## Exercice
Pouvez-vous reprendre le texte sur l'autonomie stratégique de l'Europe et le poursuivre après sa dernière phrase ?

## Texte à lire
Écartons d’abord une illusion : une réélection de Donald Trump n’aurait nullement servi le projet d’une Europe plus cohérente et plus autonome, comme on l’entend parfois.
Il est probable en effet qu’une administration Trump II serait passée à la vitesse supérieure dans la guerre commerciale avec l’Europe et le découplage stratégique sur le plan militaire. La tentation aurait été grande, dans beaucoup de capitales européennes, de chercher à sauvegarder ses intérêts nationaux par des accords séparés avec Washington.
Il est vrai que l’arrivée d’une administration démocrate peut aussi générer des ferments de divisions entre Européens, les lignes de fracture passant parfois à l’intérieur de certains pays. C’est ce qu’illustre la passe d’armes, par éditos interposés (sur le site Politico), entre la ministre de la Défense allemande, Mme Kramp-Karrenbauer (AKK) et une brillante porte-parole des Verts au Bundestag, Mme Franziska Brantner.
Dans sa contribution, AKK croit opportun de dénoncer « l’illusion de l’autonomie stratégique ». Son propos est de rappeler avec force que « l’Europe a toujours besoin de l’Amérique » pour sa sécurité. Personne ne conteste ce point en Europe – les Français moins que les autres, qui ne cachent pas leur souhait d’un réengagement américain dans les crises qui affectent la sécurité européenne (Sahel, Levant, Méditerranée orientale mais aussi Balkans ou États baltes). On ne peut donc comprendre le message d’AKK que comme un appel à un retour à une mythique orthodoxie atlantiste et un étonnant signal de défiance à l’égard de la France.

## Données recueillies
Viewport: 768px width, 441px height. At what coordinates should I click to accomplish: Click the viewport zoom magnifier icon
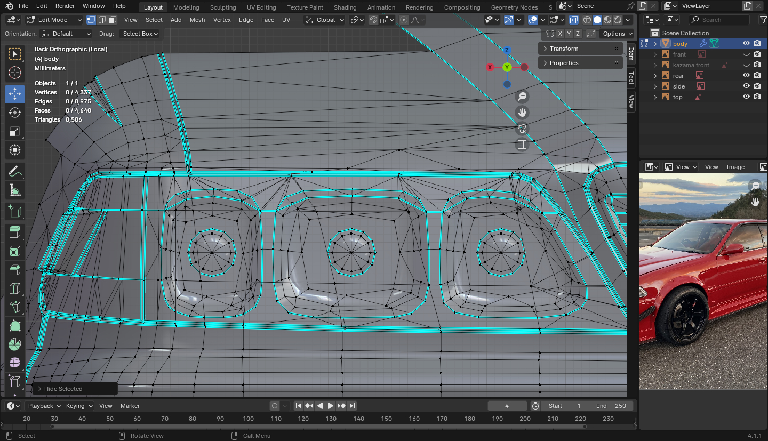(x=522, y=97)
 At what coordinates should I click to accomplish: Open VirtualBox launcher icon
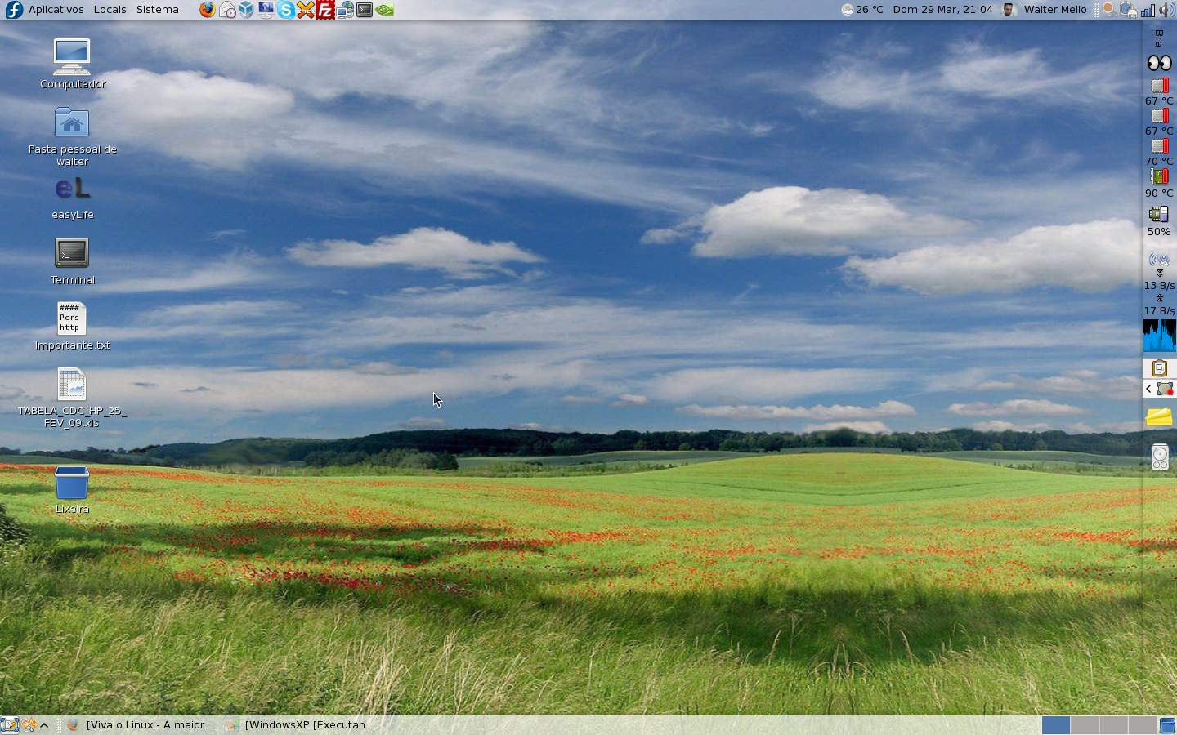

## Résultat obtenu
L’édito de la ministre allemande a été publié le 2 novembre, à un moment où l’on pouvait penser que Joe Biden allait vers une victoire écrasante. Quelques jours plus tard, il y a lieu de bien mesurer la portée exacte du succès des Démocrates : ceux-ci sont en voie de chasser Donald Trump de la Maison-Blanche mais le trumpisme reste bien vivant. Donald Trump a réussi à mobiliser sur son nom plus de voix qu’en 2016. Surtout, la position des Républicains sortira vraisemblablement renforcée des élections à la Chambre et à peine effritée du scrutin pour le Sénat. Il faudra attendre janvier pour savoir si – à un siège près probablement – les Démocrates contrôlent ou non le Sénat.
Ainsi, une Europe certes en proie à des divisions devra travailler avec une Amérique elle-même profondément divisée. Il n’est pas sûr que l’administration Biden-Harris – compte tenu de l’incertitude sur la majorité au Sénat – disposera des moyens d’agir à la hauteur des extraordinaires défis du moment. De surcroît, une nouvelle alternance est possible dès les élections de 2024, entraînant de nouveaux zig-zags dans la politique étrangère de Washington.
En toute hypothèse, s’il faut espérer que Joe Biden pourra rétablir l’image des États-Unis dans le monde, la capacité d’influence de ceux-ci, après la séquence Bush II/ Obama/ Trump, doit être considérée comme irréversiblement diminuée.
Autrement dit, l’argumentation du courant « anti-autonomie » ou « anti-souveraineté européenne » sort affaiblie de ce que l’on sait pour l’instant des choix faits par le peuple américain lors des élections du 3 novembre. Une autre idée devient au contraire de plus en plus crédible : c’est en se montrant capables de peser, détenteurs de vrais leviers, déterminés à agir que les Européens peuvent retenir l’engagement des Américains envers la sécurité de l’Europe.
Allons jusqu’au bout du raisonnement : un rééquilibrage dans le dialogue Europe-États-Unis est la condition de la vitalité – et de la soutenabilité – du lien transatlantique. De ce point de vue, une administration Biden, soucieuse de rétablir les alliances de l’Amérique, offre une opportunité historique.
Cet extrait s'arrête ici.